Venerdì al Faro abbiamo ripreso alcuni degli argomenti affrontati la settimana scorsa, ampliando la riflessione grazie alla lettura due scritti: "Il mio quadrato" di Ivan e "Il mio coktail" di Umberto.
I due scritti -fa notare il prof.- non sono sfoghi, ma una riflessione sui propri confini e sugli strumenti che entrambi sentono di possedere per superarli. Ognuno di noi vive in un ambiente dove ha "strumenti per fare" e "confini entro cui fare".

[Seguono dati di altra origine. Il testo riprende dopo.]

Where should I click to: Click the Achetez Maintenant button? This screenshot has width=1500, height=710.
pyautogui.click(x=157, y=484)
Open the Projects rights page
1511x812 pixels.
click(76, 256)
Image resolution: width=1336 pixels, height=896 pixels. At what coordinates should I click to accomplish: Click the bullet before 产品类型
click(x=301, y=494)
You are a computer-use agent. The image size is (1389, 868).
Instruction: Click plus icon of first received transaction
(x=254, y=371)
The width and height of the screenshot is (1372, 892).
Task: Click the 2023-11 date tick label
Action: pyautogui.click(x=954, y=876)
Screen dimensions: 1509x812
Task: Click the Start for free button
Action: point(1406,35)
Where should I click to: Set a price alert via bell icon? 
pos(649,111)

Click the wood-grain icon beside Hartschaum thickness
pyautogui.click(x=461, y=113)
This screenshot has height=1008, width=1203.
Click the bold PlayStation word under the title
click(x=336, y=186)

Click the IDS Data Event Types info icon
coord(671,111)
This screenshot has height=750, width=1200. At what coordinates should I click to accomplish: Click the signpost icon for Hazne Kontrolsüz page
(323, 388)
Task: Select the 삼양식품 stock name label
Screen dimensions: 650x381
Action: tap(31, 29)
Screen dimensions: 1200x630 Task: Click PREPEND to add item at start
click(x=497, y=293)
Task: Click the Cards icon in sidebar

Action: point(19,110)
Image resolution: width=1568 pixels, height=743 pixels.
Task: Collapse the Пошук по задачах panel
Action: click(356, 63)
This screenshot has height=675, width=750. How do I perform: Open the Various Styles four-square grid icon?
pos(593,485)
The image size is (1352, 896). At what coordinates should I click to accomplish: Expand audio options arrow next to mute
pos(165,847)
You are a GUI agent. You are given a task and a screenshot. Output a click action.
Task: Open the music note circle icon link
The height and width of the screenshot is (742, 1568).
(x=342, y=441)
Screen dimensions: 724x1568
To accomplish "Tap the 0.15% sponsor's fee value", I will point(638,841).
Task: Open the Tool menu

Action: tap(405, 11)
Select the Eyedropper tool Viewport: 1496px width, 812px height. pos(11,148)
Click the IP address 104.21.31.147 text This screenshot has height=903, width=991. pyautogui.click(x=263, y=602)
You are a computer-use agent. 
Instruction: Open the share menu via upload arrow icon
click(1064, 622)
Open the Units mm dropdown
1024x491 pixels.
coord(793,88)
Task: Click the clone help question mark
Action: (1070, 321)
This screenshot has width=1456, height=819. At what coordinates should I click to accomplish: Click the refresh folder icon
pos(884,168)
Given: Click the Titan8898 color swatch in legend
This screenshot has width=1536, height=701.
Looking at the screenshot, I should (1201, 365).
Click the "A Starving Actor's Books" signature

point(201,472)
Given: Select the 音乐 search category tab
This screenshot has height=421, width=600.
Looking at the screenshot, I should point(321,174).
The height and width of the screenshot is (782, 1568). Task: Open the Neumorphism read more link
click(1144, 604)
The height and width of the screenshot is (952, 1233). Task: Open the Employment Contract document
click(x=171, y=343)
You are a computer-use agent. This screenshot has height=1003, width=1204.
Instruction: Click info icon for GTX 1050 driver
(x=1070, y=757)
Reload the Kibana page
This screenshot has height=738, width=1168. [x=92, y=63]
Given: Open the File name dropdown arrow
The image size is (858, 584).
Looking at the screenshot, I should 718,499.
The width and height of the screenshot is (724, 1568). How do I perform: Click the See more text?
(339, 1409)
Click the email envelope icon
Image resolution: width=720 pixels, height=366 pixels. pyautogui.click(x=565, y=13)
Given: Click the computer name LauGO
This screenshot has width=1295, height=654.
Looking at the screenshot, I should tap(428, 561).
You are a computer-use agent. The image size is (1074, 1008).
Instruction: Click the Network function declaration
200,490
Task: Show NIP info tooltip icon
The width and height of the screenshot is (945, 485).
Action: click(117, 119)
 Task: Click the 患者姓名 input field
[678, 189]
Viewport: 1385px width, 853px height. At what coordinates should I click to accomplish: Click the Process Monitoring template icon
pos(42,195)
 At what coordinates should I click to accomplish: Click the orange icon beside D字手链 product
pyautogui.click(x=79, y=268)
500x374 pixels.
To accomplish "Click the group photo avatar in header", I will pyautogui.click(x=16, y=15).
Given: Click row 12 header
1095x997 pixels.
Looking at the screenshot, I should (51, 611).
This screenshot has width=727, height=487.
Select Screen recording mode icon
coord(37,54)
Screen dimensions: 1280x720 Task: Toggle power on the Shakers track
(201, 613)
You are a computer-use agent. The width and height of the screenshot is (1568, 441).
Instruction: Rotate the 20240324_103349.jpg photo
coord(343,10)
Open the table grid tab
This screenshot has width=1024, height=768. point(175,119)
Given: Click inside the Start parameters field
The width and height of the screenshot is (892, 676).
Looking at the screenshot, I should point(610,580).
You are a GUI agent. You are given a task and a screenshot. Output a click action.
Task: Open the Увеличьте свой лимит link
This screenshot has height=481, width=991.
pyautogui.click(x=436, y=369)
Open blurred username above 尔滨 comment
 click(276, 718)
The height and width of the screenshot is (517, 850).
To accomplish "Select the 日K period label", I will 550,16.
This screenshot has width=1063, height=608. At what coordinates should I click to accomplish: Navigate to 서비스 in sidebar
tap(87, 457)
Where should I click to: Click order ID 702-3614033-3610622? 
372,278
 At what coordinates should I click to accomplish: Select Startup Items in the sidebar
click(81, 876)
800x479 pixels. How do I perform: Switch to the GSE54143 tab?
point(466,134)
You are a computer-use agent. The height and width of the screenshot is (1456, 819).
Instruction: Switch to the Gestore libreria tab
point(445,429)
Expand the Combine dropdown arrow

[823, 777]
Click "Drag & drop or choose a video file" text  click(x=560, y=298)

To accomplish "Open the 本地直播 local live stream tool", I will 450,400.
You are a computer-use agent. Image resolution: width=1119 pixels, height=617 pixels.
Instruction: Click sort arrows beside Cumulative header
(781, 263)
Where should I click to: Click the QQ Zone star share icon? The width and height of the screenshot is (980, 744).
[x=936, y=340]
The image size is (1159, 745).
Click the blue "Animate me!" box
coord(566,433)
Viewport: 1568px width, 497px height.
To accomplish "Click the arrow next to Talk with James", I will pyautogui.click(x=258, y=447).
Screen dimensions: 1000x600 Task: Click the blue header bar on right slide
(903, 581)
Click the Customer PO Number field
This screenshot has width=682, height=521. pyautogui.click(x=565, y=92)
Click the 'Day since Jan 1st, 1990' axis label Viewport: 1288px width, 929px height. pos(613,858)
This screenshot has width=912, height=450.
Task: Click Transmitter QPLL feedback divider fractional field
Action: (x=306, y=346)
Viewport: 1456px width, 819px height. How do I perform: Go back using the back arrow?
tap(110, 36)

I confini possono essere percepiti come più o meno soffocanti e non sempre si riesce a sfruttare le risorse perché non si è in grado di farlo, perché non si è consapevoli di poterne usufruire, perché qualcosa o qualcuno ci ostacola impedendo la nostra realizzazione personale o ancora perchè si è troppo arrabbiati per volerlo fare.
Ivan nel suo scritto parla di un quadrato definito da un desiderio che intende coltivare.
Nello scritto di Umberto invece è presente la riflessione su un desiderio, quello di correre in moto, che ha preso una direzione diversa da quella originaria.
Succede facilmente che i sogni di bambino cambino forma e significati nel corso dell'esperienza; tuttavia, le modalità attraverso cui "il primo sogno" si trasforma, possono portarlo ad evolvere in qualcosa di diverso, ma che mantiene un contatto con le origini e gratifica, oppure all'altro estremo i cambiamenti che intervengono sono così catastrofici da renderlo del tutto irriconoscibile.
E' possibile intrecciare i vecchi sogni con quelli nuovi a patto di saper mettere in atto le giuste risorse e che si persegua un obiettivo realizzabile, compatibile con la realtà. Per uscire dal quadrato è necessario avere sogni di cui prendersi cura.
La chiarezza del desiderio fa parte del quadrato, la sua assenza rende il quadrato una prigione. Se non sai cosa vuoi hai la sensazione di non avere direzione e probabilmente una delle trappole dell'eroina è proprio questa: la sensazione di non avere direzione oppure quella di seguire direzioni che cambiano così rapidamente che i desideri personali non sembrano più credibili, con il risultato di procurare a se stessi ulteriore malessere e smarrimento.
Walter sottolinea che, a suo avviso, è importante coltivare i desideri e provare a soddisfarli, perché questo può garantire maggiore sicurezza ed equilibrio nelle situazioni più difficili e, d'altra parte, il senso di smarrimento nelle situazioni spiacevoli è più sopportabile se si ha una meta verso cui tendere.
Ivan precisa di concepire il quadrato anche come "un momento in cui uno si ferma, riflette e fa chiarezza" e inoltre afferma che esistono tanti quadrati quante sono le situazioni che la persona vive. Quindi il quadrato non è esclusivamente un recinto che chiude e opprime, ma può essere eventualmente anche una piattaforma da cui partire.
Questo ragionamento ci ha portati ad estendere l'idea di perimetro a diversi momenti e diversi contesti, quindi ad accostarlo al concetto generale di ambiente.
E ancora una volta il ruolo delle risorse appare determinante, perché tutte le situazioni possono assumere significati diversi a seconda degli strumenti di cui si dispone. Se sono capace di nuotare, l'acqua è motivo di divertimento, di sport, di incontro con la natura; se invece non ho gli strumenti che mi consentirebbero di sfruttare la situazione per trarne piacere, allora il mare diventa rischioso e inutile alla mia soddisfazione.
Ogni ambiente può essere un campo di gioco oppure una prigione dove non si sa che cosa fare, a seconda della capacità di sfruttare gli strumenti adatti. Conviene avere degli strumenti da poter usare in ogni campo da gioco.